Roseau/Basseterre, November 11th 2018 – While the Prime Minister of the Commonwealth of Dominica, Hon. Roosevelt Skerrit has vowed to defend the right of Dominicans who live overseas to vote in elections in their country, the Prime Minister in St. Kitts and Nevis, Dr. the Hon. Timothy Harris, is soon to go to parliament in Basseterre to disenfranchise Kittitians and Nevisians living outside the federation.

“And let me tell you something. As long as I am prime minister of this country and from what some people are telling me, it will be for a very long time to come, we shall defend your right under the constitution of Dominica, to vote in Dominica’s election,” the prime minister told a gathering of visiting Dominicans.
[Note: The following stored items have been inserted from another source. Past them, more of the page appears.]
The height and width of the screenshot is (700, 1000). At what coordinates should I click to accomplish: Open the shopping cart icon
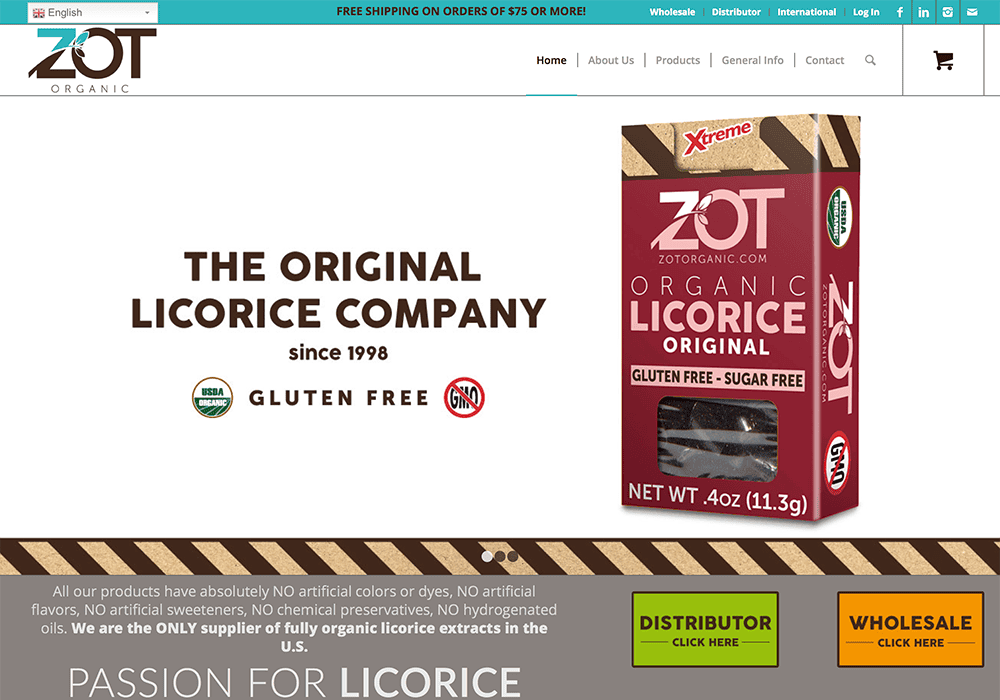click(943, 60)
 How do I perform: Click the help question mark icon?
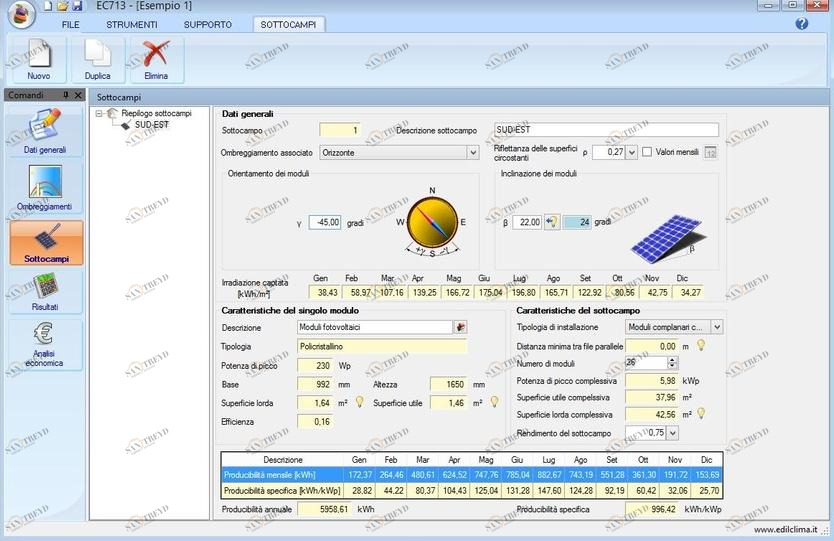pyautogui.click(x=801, y=23)
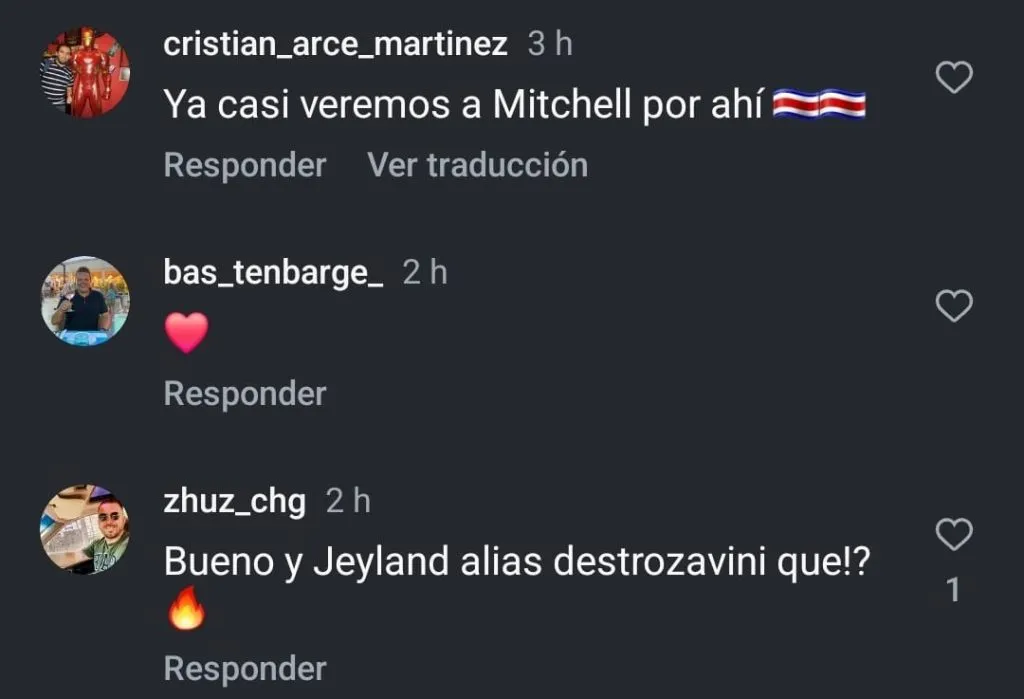This screenshot has height=699, width=1024.
Task: Visit zhuz_chg username link
Action: click(x=234, y=502)
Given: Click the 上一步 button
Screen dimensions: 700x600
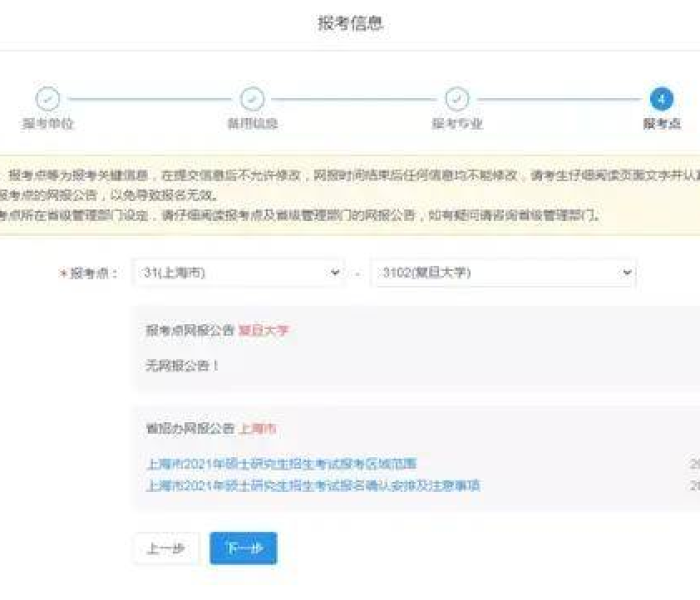Looking at the screenshot, I should tap(166, 548).
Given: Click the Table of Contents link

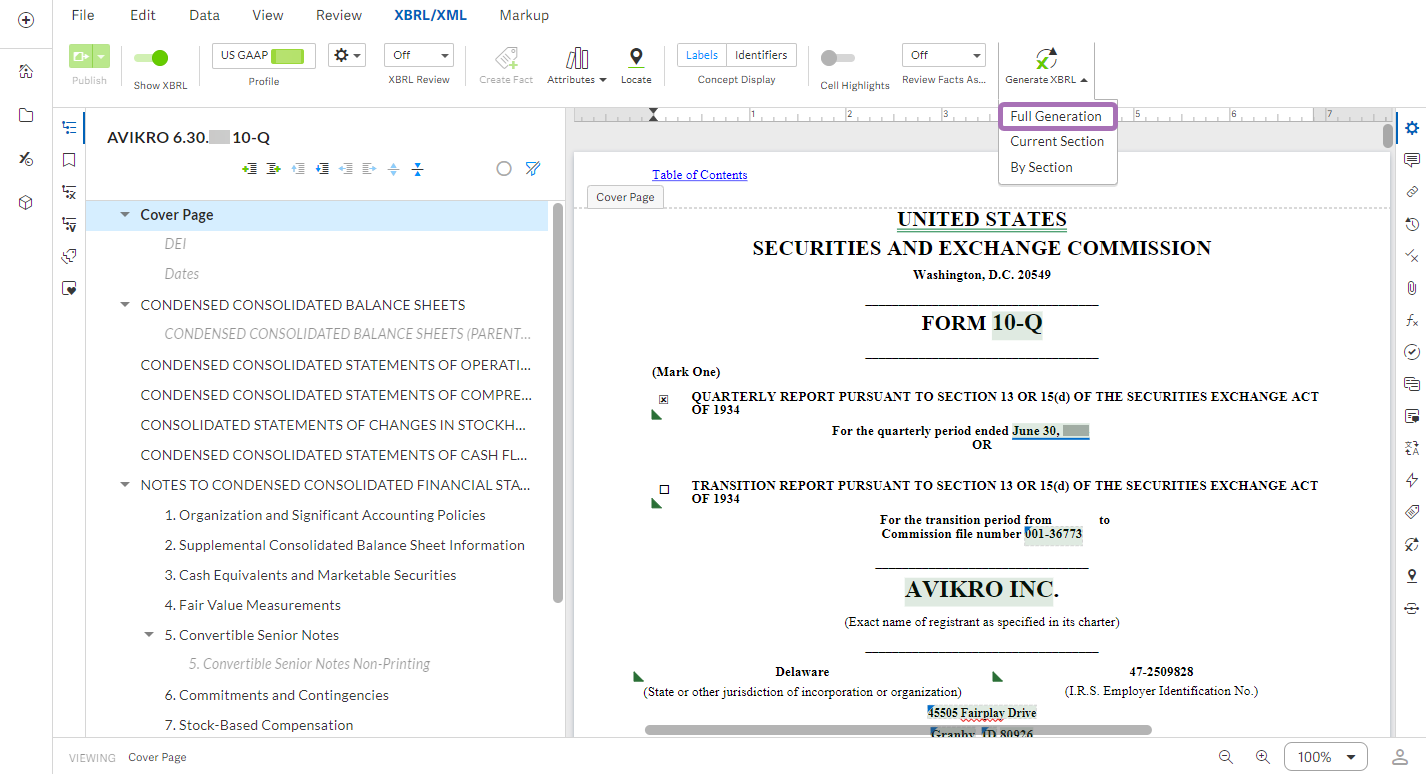Looking at the screenshot, I should coord(700,175).
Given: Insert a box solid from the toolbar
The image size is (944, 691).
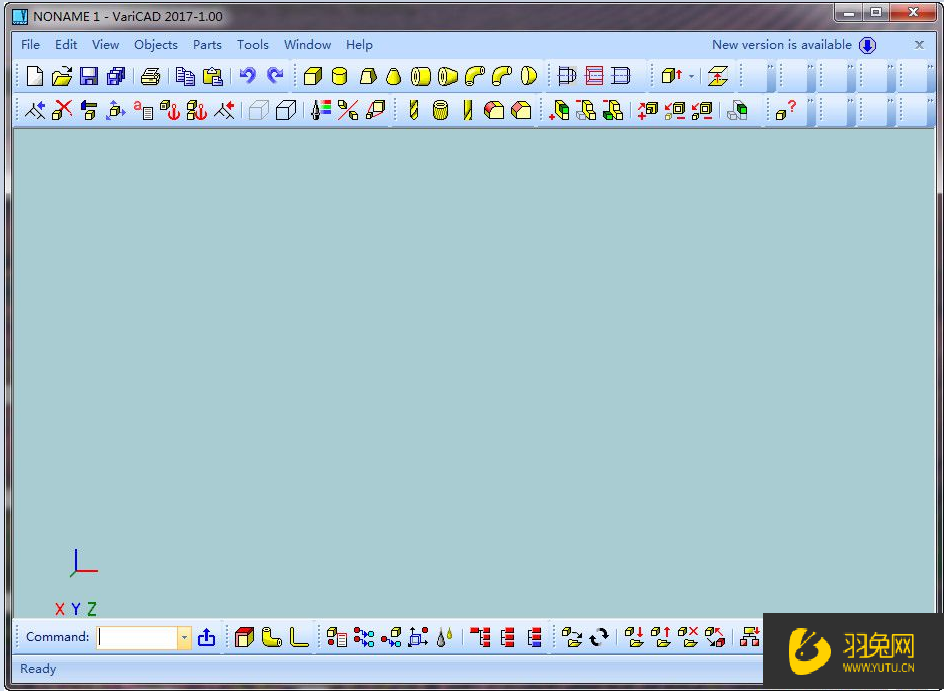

Dr. Harris on March 28, 2018, tabled for a first reading, an amendment to The National Assembly Elections (Amendment) Bill, 2018, which seeks to amend Section 37A, by replacing the expression “ordinarily resident on the registration date,” with the words “ordinarily resident for at least six months before the registration date.”

Defending the right to vote of Dominicans living overseas, prime minister Skerrit said: “We will defend your right because it is a right and there is no institution in this country that has any legal or constitutional authority to remove your name on the voters list unless you are a dead person in Dominica because voting is too much of an important, fundamental right. People die to vote, people shed blood to vote and we want to go back to the days when only land owners could vote? No way!” said Skerritt.

Media houses quote the Dominica leader as saying: “We making progress and we have to be progressive in our thinking and we cannot go back to old days. Those who want to go back to the old days will stay where they are and we’ll continue to move forward.”

Highly critical of the move by PM Harris, the Deputy Political Leader of the opposition St. Kitts-Nevis Labour Party, Hon. Marcella Liburd accused him of trying to disenfranchise nationals who are on the Register of Voters, but who live overseas.

“Our current law says a person can have more than one residence. There are a significant number of persons who are Kittitians and Nevisians who live in New York and elsewhere, but also have homes here in St. Kitts and Nevis, where they also pay their taxes. They come home regularly. They do not rent their homes because when they come home, they want to ensure they just go to their homes without a hassle,” said Liburd.

She noted that nationals residing overseas also contribute to the economic and social development of St. Kitts and Nevis.

She pointed out that these are the very same nationals who also contribute to the economic and social development of St. Kitts and Nevis.

“These are persons with rights as citizens. Registering as a voter is based on residence. There is the theory of no taxation without representation holds true. The right to register to vote is not solely of citizenship, it is also based on residence where persons live and pay taxes. You then have a right to say how your taxes should be spent,” said Liburd, also the Parliamentary Representative for St. Christopher 2 (Central Basseterre).